**TAREFA PROPOSTA**
Repita, sem nenhuma alteração, o trecho do texto sobre contar mães que se abre com as palavras "Tem gente que, no" e se fecha com "também uma mãe.".

**TEXTO DO EXERCÍCIO**
_ _ _ _

Tem gente que, no trânsito, soma compulsivamente os números das placas dos carros. Outros contam os passos ou os segundos da respiração. Eu conto mães.

Eu escolho amigas que poderiam, em momentos de carência ou descontrolado aprazimento, agir como minhas mães. Não exatamente a minha mãe, mas também uma mãe.

Eu gosto de amigas com mães que poderiam ser minhas mães. Eu fui filha dos meus avós e sou filha dos meus médicos. Eu tento ser filha das atuais esposas dos meus ex-namorados, das minhas vizinhas, dos meus analistas, de cada pessoa que trabalhou comigo, de cada pessoa que trabalhou para mim.

Eu só consigo comer porque sou filha de todas as pessoas que cozinham e só consigo dormir porque sou filha de todos que me ajudam a fazer minha filha dormir. Eu só posso trabalhar porque é como mãe e como filha que se gera tudo. Eu tentei ser filha de todos os meus professores e sou filha do meu marido.

Sou também mãe do meu marido. Penso o tempo todo o que uma boa mãe faria pelos meus amigos, pela minha sogra e por pessoas de quem eu gostaria de ser mais próxima. Eu só pude ficar com homens que me lembraram, de alguma forma, a minha mãe. E só pude ficar com homens que me deixaram ser mãe deles. Eu entendo toda e qualquer relação de afeto a partir desse primeiro e único lugar de amor.

Eu tento ser mãe da minha filha até nos momentos em que me deito em seu colo e penso que em breve, assim que ela entender, vai poder ser minha mãe. Eu tento obsessivamente ser filha da minha mãe. E sou muito e quase o tempo todo, mas, quando não consigo, dali a pouco volto para tentar de novo. Eu sou o eterno joão-bobo do amor materno.

Eu tento obstinadamente ser mãe da minha mãe e, em vários momentos, porque é muito confuso e toma muito tempo, eu preciso não ser nada dela. Não ser nadinha dela e sair pelo mundo procurando mãe em cada pessoa que passa na rua, em cada transeunte que atravessa na quadra lá longe. Em quem dirige, pilota ou apenas se perde. Buscando ser filha de cada indivíduo que me encara em uma sala de espera, que se locomove lentamente numa fila. Das criaturas todas em shows e shoppings e check-ups nos laboratórios médicos.

_ _ _ _

Linhas armazenadas
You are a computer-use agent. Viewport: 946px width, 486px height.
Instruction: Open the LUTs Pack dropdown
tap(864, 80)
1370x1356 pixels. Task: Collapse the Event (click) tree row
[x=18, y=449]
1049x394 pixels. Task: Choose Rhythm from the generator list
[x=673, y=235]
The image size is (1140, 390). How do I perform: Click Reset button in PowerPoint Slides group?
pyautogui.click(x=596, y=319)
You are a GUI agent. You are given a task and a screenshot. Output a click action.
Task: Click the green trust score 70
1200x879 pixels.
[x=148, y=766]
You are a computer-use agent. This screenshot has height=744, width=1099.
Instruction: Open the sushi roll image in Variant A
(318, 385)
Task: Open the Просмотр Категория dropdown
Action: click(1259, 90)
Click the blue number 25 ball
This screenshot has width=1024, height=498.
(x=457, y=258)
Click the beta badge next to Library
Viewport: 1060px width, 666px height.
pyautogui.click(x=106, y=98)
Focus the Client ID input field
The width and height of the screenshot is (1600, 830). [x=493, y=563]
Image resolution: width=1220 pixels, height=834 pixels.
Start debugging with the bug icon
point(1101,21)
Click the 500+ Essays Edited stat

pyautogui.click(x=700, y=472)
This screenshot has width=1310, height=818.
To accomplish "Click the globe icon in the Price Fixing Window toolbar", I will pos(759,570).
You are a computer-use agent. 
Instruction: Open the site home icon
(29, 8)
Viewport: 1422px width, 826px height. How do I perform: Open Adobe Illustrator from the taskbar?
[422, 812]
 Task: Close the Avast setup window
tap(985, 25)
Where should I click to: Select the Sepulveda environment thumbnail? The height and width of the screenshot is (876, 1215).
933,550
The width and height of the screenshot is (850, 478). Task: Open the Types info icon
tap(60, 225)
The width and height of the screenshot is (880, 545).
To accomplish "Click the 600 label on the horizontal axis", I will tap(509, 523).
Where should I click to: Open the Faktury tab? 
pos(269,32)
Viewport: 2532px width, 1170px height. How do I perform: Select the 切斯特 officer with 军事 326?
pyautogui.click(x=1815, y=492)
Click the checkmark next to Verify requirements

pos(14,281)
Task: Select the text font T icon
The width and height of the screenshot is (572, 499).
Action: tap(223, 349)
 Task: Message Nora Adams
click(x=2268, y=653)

_ _ _ _

**RESULTADO ABAIXO**
Tem gente que, no trânsito, soma compulsivamente os números das placas dos carros. Outros contam os passos ou os segundos da respiração. Eu conto mães.

Eu escolho amigas que poderiam, em momentos de carência ou descontrolado aprazimento, agir como minhas mães. Não exatamente a minha mãe, mas também uma mãe.